---------- Extract to read

Tuesday, June 25, 2013

The Pain of Selling

 

Well, I think the secret is if you have a lot of stocks, some will do mediocre, some will do okay, and if one of two of 'em go up big time, you produce a fabulous result. And I think that's the promise to some people. 
 
Investment legend Benjamin Graham taught his students at Columbia (which included a fellow named Warren Buffett) that a the proper way to judge the worth of security analysis is not whether subsequent market movements confirmed your work, but whether you got the facts right.  The market,  Graham felt, was simply too fickle.

I was reminded of Graham's words yesterday, when one of the stocks I own in many client portfolios cratered over the past couple of days.

I have long been a fan of Allergan.  The company is best known for its signature drug Botox, but it also sells a wide variety of specialty pharmaceuticals and medical devices.

I have seen management on a couple of occasions, and have listened to a number of well-respected analysts give their thoughts on the company's prospects.

Over the years that I have owned the stock, while I have at times been concerned about the increasing valuation that the market had been assigning to Allergan, I remained confident about both the company's prospects as well as its management to regard the position as one of my less-risky holdings.

That is, until it dropped -15% over the past couple of trading days.

Here's what top analyst (and occasional Random Glenings reader) Kelley Roche wrote about the company in an internal memo:


Allergan (AGN) is off almost 15% since Friday following the FDA's release of draft bioequivalence guidance for generics of Restasis (AGN’s market leading drug for dry eye). The potential for generic competition to Restasis has been a risk for AGN given the size of the drug (~14% of AGN’s revenue, 20-30% of AGN’s profit) and the May 2014 patent expiration, but the company and analysts thought a large, lengthy and challenging clinical study would likely be required to support a generic – and thus push out the life of Restasis. However….the draft guidance issued on Friday was an unexpected negative surprise, as it suggested two pathways to generic approval, including a pathway that would not include clinical studies for the generics (“in vitro”). If FDA’s six criteria are met, the agency stated it could support bioequivalence of a generic product. However, the draft guidance also notes that if this data is not equivalent, clinical studies would be required (best case for AGN). AGN has previously stated that it does not believe that the non-clinical route is sufficient to guarantee that a generic is equivalent to Restasis, and it is expected that AGN will challenge the FDA’s guidance during the 60 day comment period.

--------------------

> [Using the information]:
**1.** Summarize the blog post about Allergan's stock drop in two sentences.
**2.** According to the blog post about Allergan's stock drop, roughly what share of Allergan's revenue comes from Restasis?
**3.** Output the part of the blog post about Allergan's stock drop between "Investment legend Benjamin" and "couple of days.", inclusive.
The items that come after the blog post are separate material.

---------- Data for analysis

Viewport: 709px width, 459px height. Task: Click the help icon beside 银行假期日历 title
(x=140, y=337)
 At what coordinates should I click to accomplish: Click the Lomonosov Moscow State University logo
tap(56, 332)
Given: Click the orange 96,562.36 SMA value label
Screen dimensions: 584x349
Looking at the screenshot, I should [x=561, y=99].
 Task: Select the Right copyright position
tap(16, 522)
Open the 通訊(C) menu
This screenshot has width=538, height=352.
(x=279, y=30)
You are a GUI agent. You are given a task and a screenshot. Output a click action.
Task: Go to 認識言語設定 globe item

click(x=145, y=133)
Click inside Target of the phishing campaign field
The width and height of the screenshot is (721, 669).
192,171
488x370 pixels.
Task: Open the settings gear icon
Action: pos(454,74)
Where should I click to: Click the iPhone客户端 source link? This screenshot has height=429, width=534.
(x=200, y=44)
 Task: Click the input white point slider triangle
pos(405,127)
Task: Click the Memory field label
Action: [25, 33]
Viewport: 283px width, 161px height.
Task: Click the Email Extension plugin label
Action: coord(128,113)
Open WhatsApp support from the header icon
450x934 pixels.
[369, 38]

--------------------

> [Per-task outputs]:
**1.** After Allergan, a stock held in many of the author's client portfolios, fell about 15% over a couple of trading days, the author recalled Benjamin Graham's teaching that security analysis should be judged by whether the facts were right, not by later market moves. An analyst's memo traces the drop to FDA draft guidance for generics of Restasis that suggested a path to approval without clinical studies, which Allergan is expected to challenge during the 60-day comment period.

**2.** About 14%.

**3.**
Investment legend Benjamin Graham taught his students at Columbia (which included a fellow named Warren Buffett) that a the proper way to judge the worth of security analysis is not whether subsequent market movements confirmed your work, but whether you got the facts right.  The market,  Graham felt, was simply too fickle.

I was reminded of Graham's words yesterday, when one of the stocks I own in many client portfolios cratered over the past couple of days.